Introspection and the Reality of Seeking After God According to John Calvin


John Calvin is considered one of the forefathers of the reformation movement, along with Martin Luther and St. Augustine, to name just a few. I read that John Calvin suffered from digestive distress, lost his wife after only 9 years of marriage, never had any kids of his own, persevered through many personal and public hardships, and he was French. My husband is French....well French Canadian but he doesn't speak the language but he loves French food.  Sorry, I digress. 

Calvin is the father of how modern churches function or are set up today. We can find in the book of Timothy what elders and deacons ought to look like in character, but John Calvin is responsible for the application of how these roles are played out in the church.  Many pastors I listen to make reference to John Calvin often.
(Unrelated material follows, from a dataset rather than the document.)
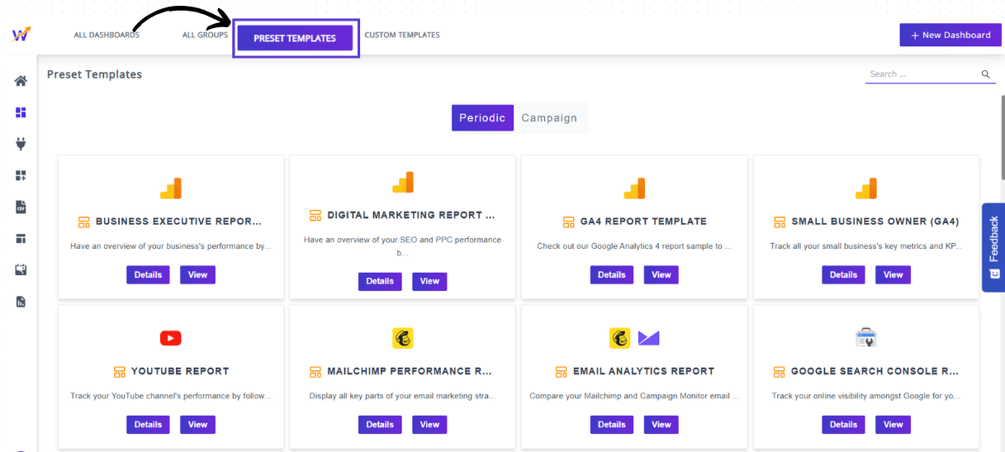
Task: Open Details for Business Executive Report
Action: point(148,274)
I love the quotes that are used in sermons so it only made sense for me to read these works on my own.

These words are my attempt to understand, paraphrase and decipher what John Calvin wrote about in his Institutes of Christian Religion written in 1536. The following is what I came up with after reading Chapter 1 Section 1.

 
 If we have any wisdom at all, if it is true and solid wisdom, it will consist of two parts. Those two parts are the knowledge of God and of ourselves. Since these two parts of wisdom are interconnected and tied together, it’s not an easy thing to figure out which one, actually if either one of these 2 parts come first or give birth to the other one. 

To begin with, not one of us can truly look, analyze, or pick apart ourselves without first turning our thoughts to God, in whom we live and move.

It is perfectly obvious that the “good things” about ourselves cannot possibly be from ourselves; no, that our exact being is nothing other than God alone sustaining us.

Second of all, the continual blessings we have in life come directly from heaven. These blessings are nothing but streams that connect us to the fountain.

Again, the infinite good that we think we are or have, is of God, making us even more aware that we have nothing.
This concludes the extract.